Arafat treads tightrope as PLO factions differ

The toughest Palestinian statement since 1974 seems to have obscured signs of PLO chief Yasser Arafat's customary determination to keep doors open for a negotiated peace.

A clearer indication of which trend is winning out is expected when the Palestine National Council (PNC), a "parliament-in-exile" serving as the Palestine Liberation Organization's ultimate policy body, meets in early July.

Mr. Arafat may well have boxed himself into a corner, since it would appear difficult for him to have the PNC stop short of the hard-line position taken recently by his own, dominant guerrilla faction, Al-Fatah.

The June 1 vow by Al-Fatah to destroy Israel and "liberate" all of historic Palestine is seen by some as a reflection of a further PLO constant -- a bad sense of timing.

That Fatah statement came as West European states were consulting on a possible break with US Middle East policy through a public show of support for a PLO negotiating role and for Palestinian "self-determination." Arab analysts suspect, after this Al-Fatah blast, any European declaration might be more equivocal than earlier anticipated.

Meanwhile, despite a slew of hard-line statements, the 11-day Fatah congress in Damascus produced at least two important signs of openness to a more moderate strategy:

* The congress agreed, in a final declaration, on an "intensification of political action" in Western Europe in search of gains on the diplomatic front.

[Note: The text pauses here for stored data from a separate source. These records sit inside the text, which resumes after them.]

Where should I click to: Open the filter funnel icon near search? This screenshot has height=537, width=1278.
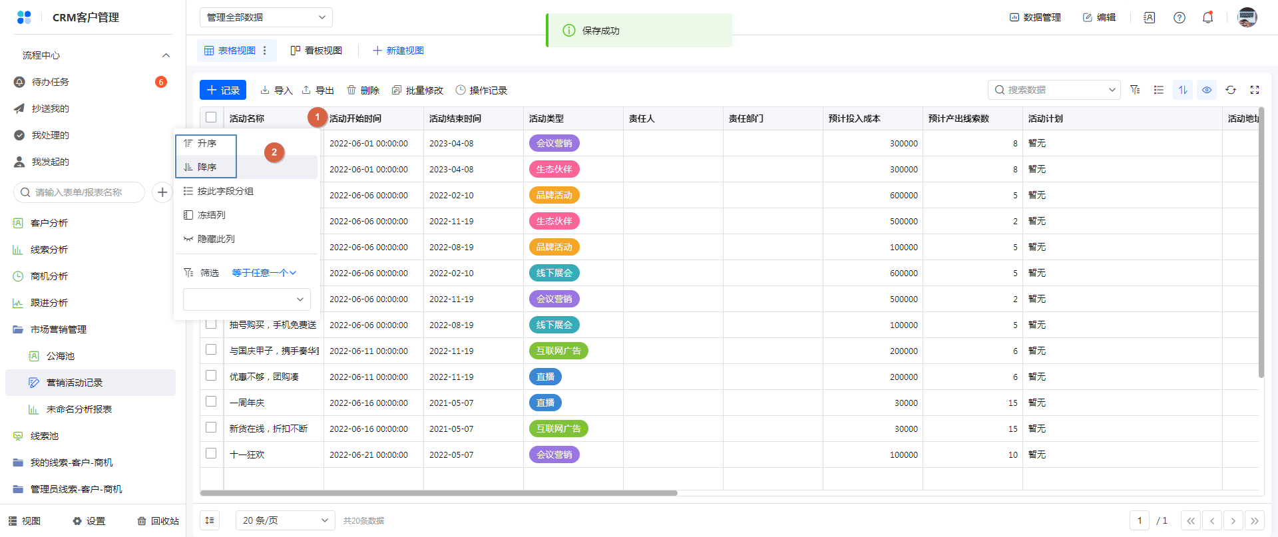(1135, 90)
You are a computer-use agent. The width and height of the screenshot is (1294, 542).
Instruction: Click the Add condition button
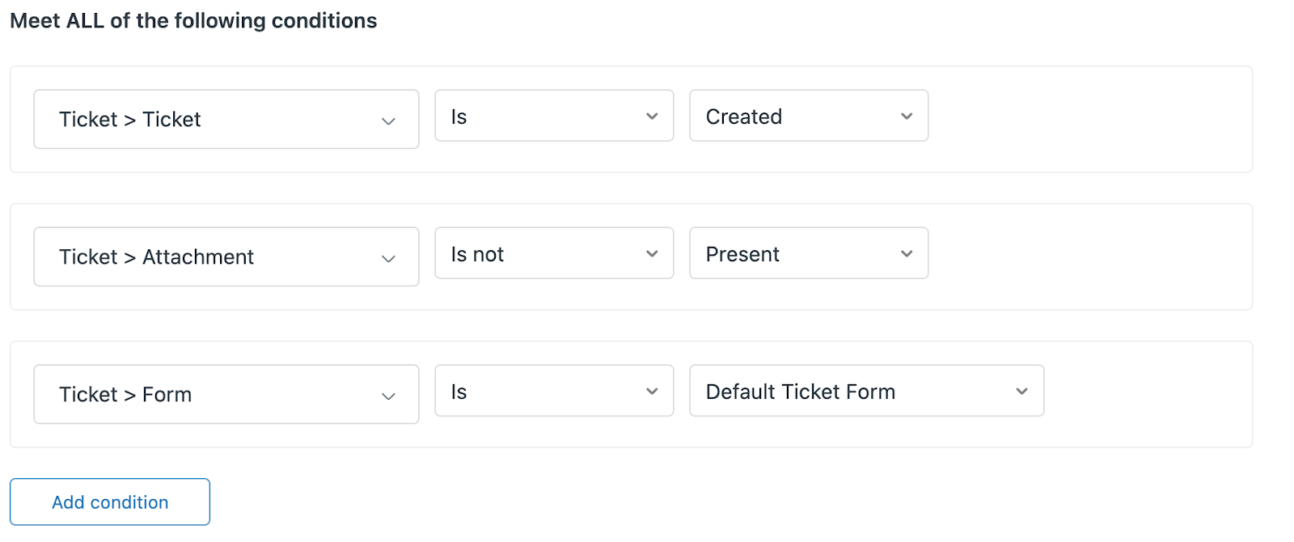point(109,502)
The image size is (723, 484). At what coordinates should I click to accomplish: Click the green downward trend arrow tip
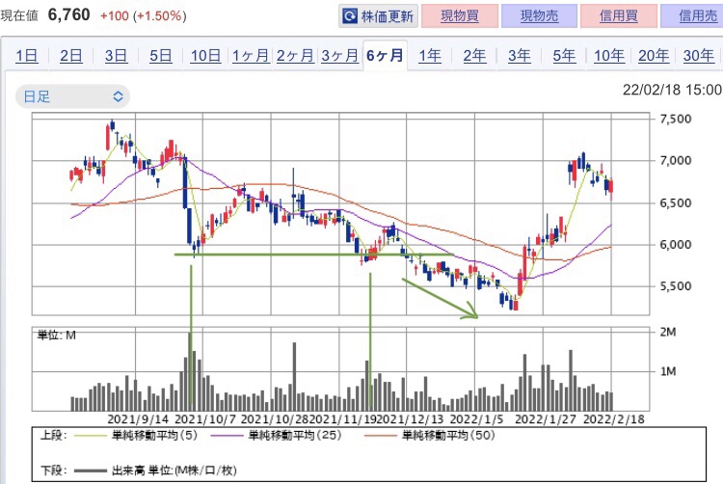(475, 313)
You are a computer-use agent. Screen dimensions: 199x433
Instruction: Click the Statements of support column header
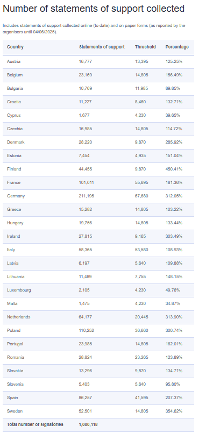pos(102,47)
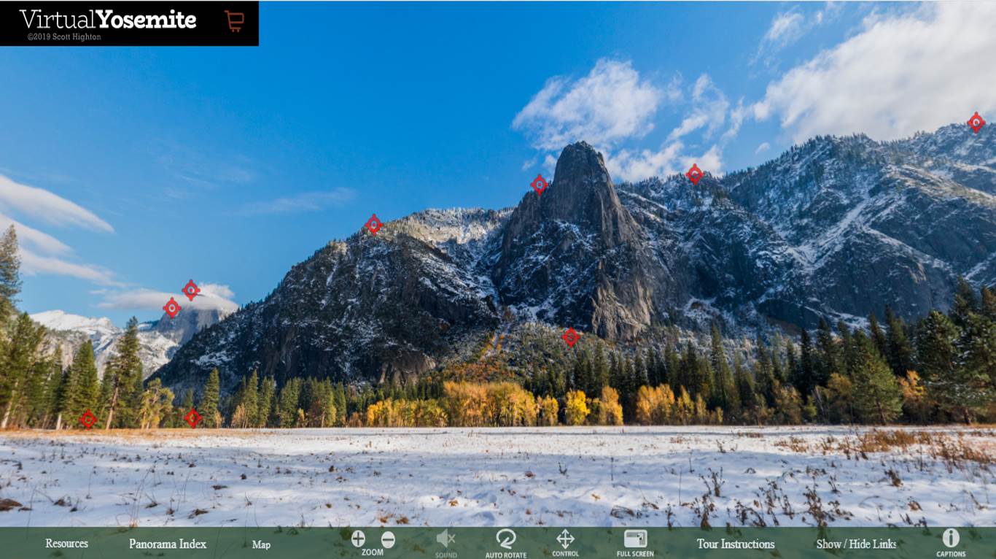Enter Full Screen mode
996x559 pixels.
click(635, 539)
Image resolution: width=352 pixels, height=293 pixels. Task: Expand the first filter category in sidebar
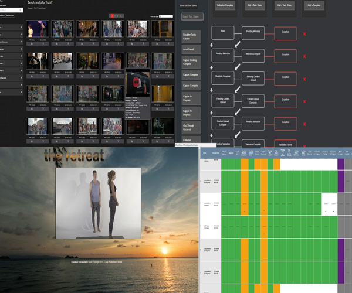[x=23, y=27]
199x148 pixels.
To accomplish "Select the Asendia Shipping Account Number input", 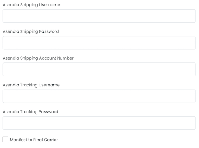I will [x=99, y=70].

* The congress also reaffirmed, according to PLO officials, its support for past decisions of the Palestine National Council. It was the PNC that, in 1974, stated for the first time the PLO's willingness to accept a Palestinian state in "any" territory wrested from Israel -- a position that gradually crystalized into a bid for a state in the occupied West Bank of the Jordan and the Gaza Strip.

In the accepted view that a genius is one who can hold diametrically opposed views at the same time, the collective Al-Fatah IQ would seem sky high.

So what then do Mr. Arafat and his fighters want? A West Bank and Gaza state or, as stated in the Fatah communique, "liquidation of the Zionist entity [ meaning Israel] politically, economically, militarily, culturally, and ideologically"?

Veteran Arab political anylysts are convinced that Mr. Arafat, at least, is willing to settle for the first -- and is ready to deliver the recognition of Israel's existence it would surely entail -- but is not about to say so until the prize is visibly within reach.

Thus, Mr. Arafat in the past has tiptoed to the brink of accepting United Nations Resolution 242, tacitly recognizing Israel's right to exist, and has then drawn back. And while playing a key role in the 1974 National Council decisions, Mr. Arafat has consistently avoided a formal renunciation of earlier vows to "liberate all of Palestine."

Arab analysts point to a number of catalysts for Al- Fatah's most explicit restatement of the "total liberation" policy since 1976.

Among the major reasons mentioned are Israel's clear rejection of even a Palestinian mini-state, the failure of Western Europe to win even acquiescence by Washington to its planned Middle East initiative, and hard-line Palestinian pressure on Mr. Arafat over both these points.

At the sometimes stormy Fatah congress, Mr. Arafat was also said to have been squeezed by growing Palestinian suspicion of an erosion of Jordanian King Hussein's opposition to US peace moves.

Finally, amid growing militancy among local West Bank and Gaza Palestinians, a publicly "moderate" tack by Mr. Arafat could have proved embarrassing within the Arab world.

"There would seem little point in Mr. Arafat's risking the ire of more hard-line Palestinian both within and outside Fatah at a time when the prospects of fruitful moderation looked so bleak," commented a respected Arab analyst in Beirut.

Moreover, in the words of the Beirut magazine, An- Nahar, Mr. Arafaths support of the hard-line Fatah statement left him internally "stronger than ever" for an eventual moderation move.